What needs to be done
Please pull out each line of the items below that contains the word "size".
Begin Provided records
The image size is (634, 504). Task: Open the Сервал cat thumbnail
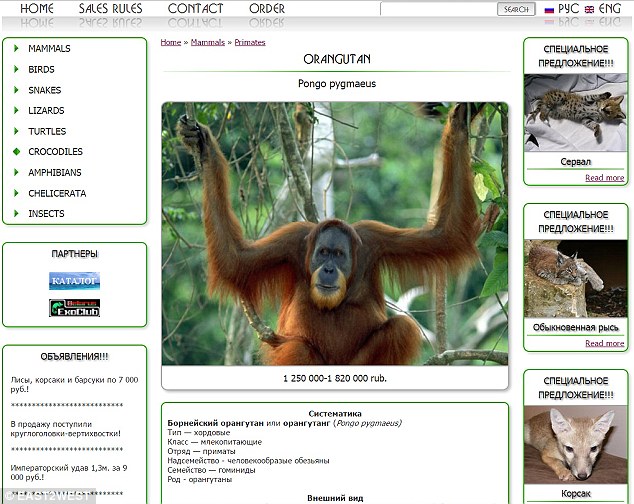point(576,113)
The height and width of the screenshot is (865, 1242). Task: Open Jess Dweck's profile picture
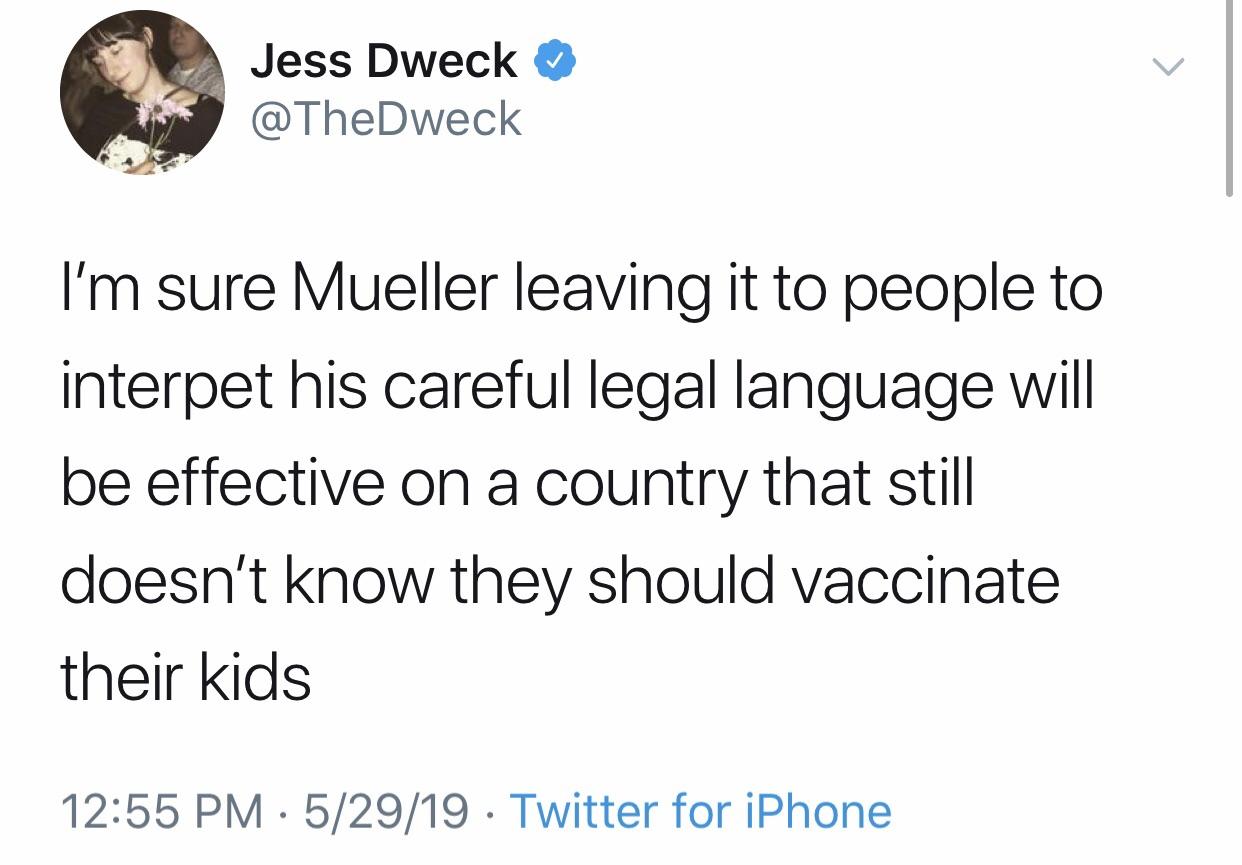click(142, 94)
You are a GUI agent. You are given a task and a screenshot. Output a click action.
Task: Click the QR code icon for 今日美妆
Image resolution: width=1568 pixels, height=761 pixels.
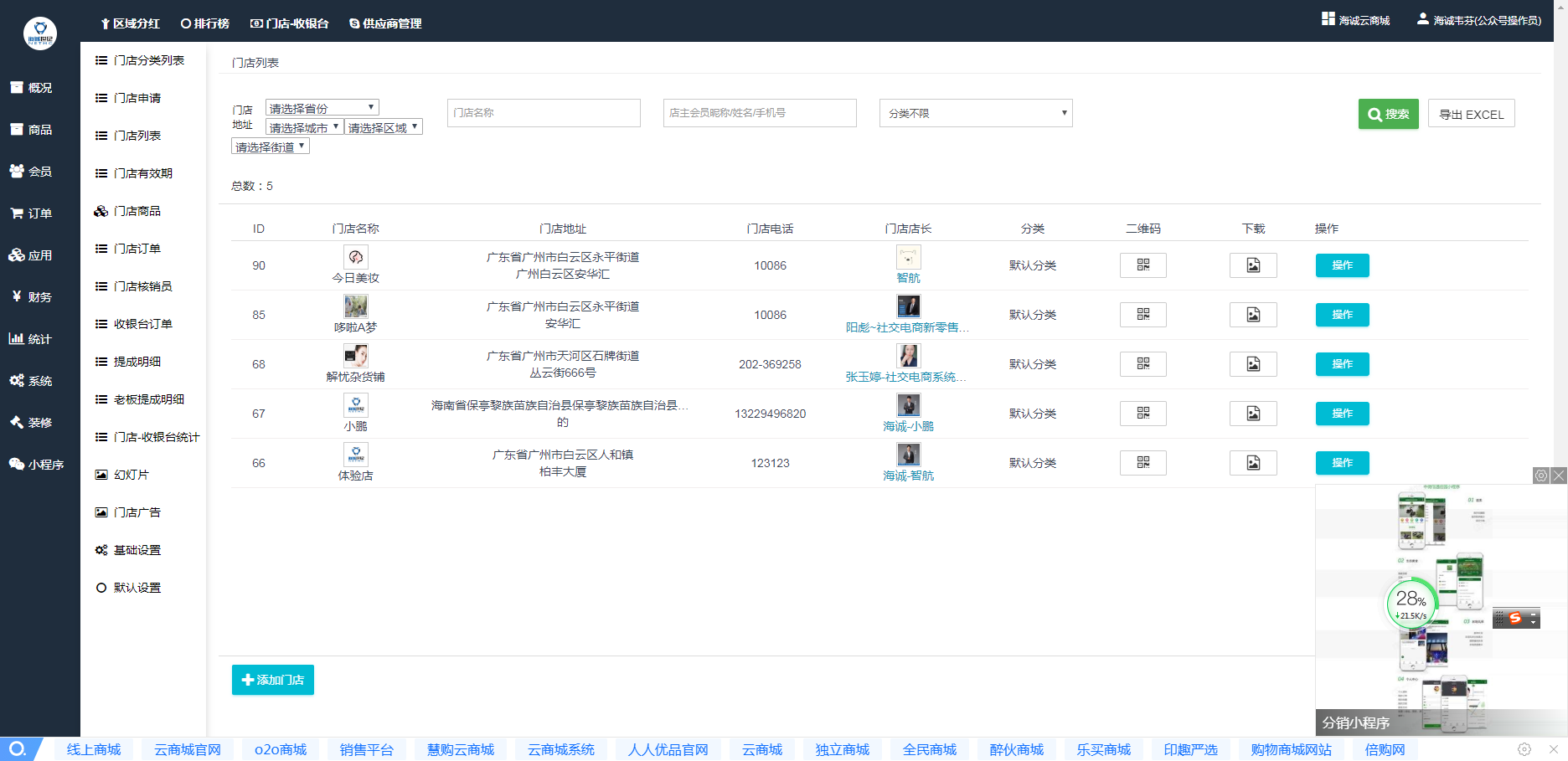(1142, 265)
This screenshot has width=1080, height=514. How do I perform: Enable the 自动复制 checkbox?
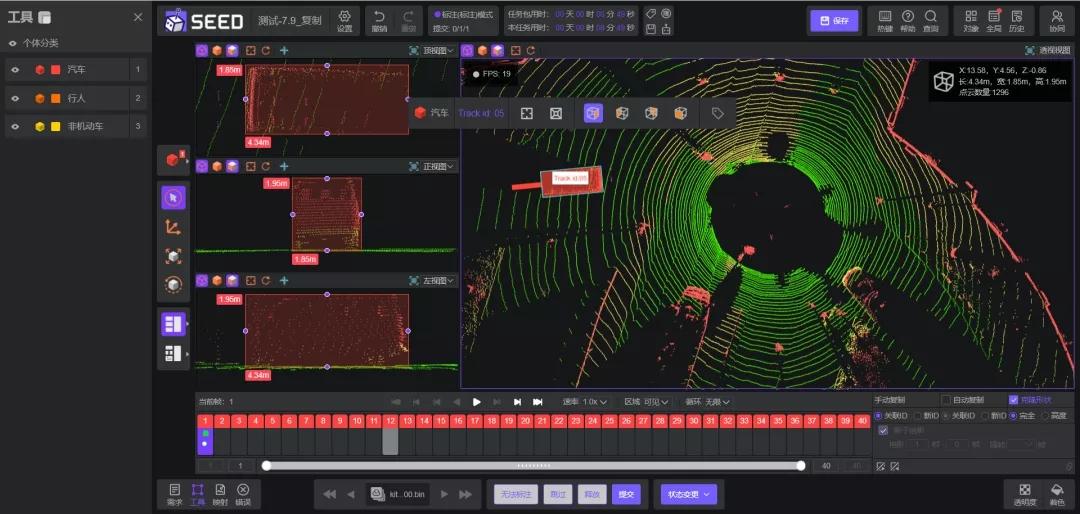click(946, 400)
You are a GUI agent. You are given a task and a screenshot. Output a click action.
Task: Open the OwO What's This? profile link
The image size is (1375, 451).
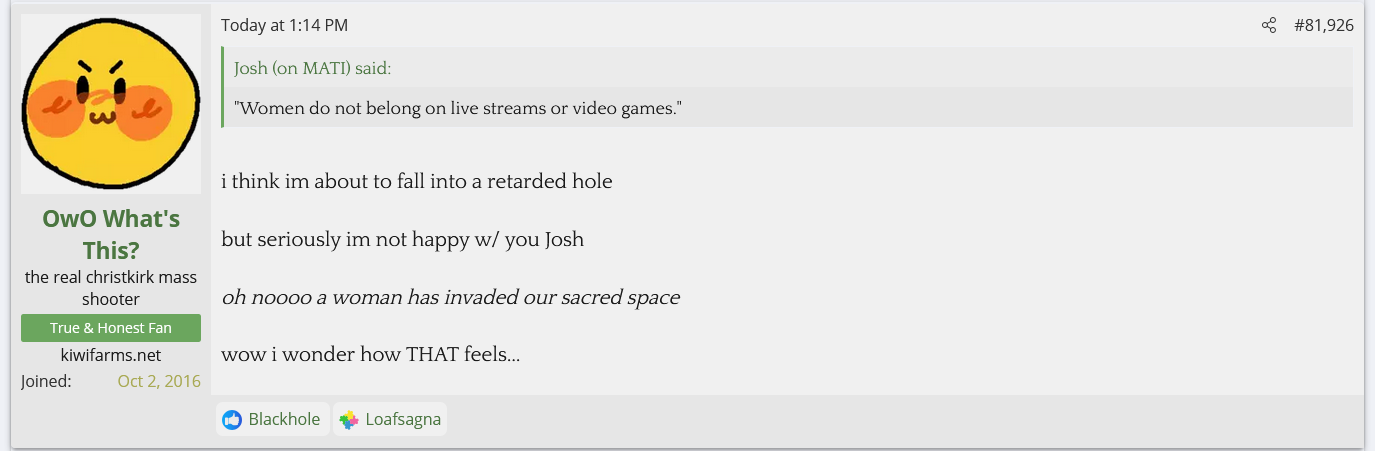[111, 234]
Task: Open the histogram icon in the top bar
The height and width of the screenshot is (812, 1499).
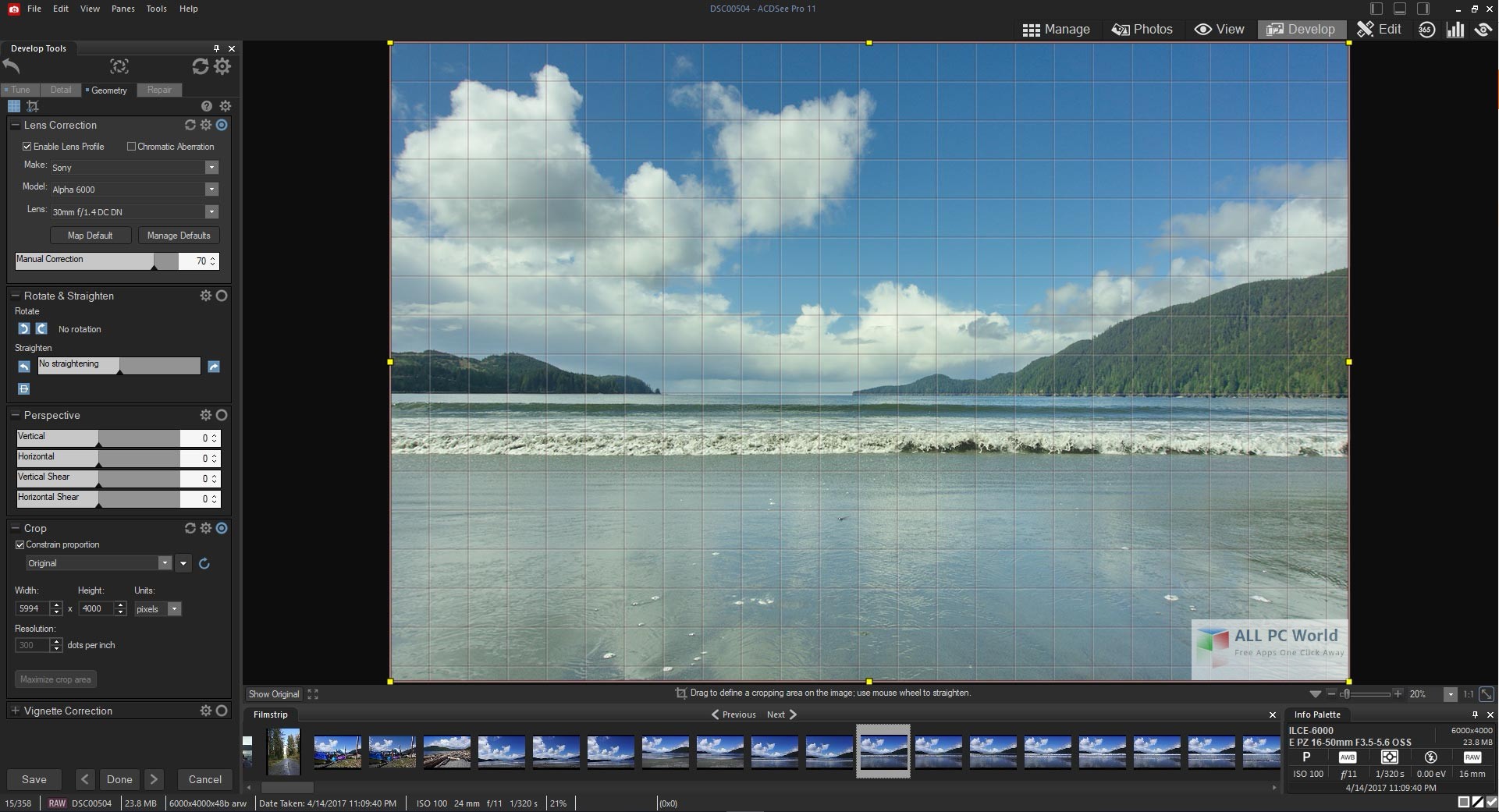Action: coord(1456,29)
End Provided records
Written solution
The image size is (634, 504). Task: Open the Сервал cat thumbnail
The image size is (1375, 451).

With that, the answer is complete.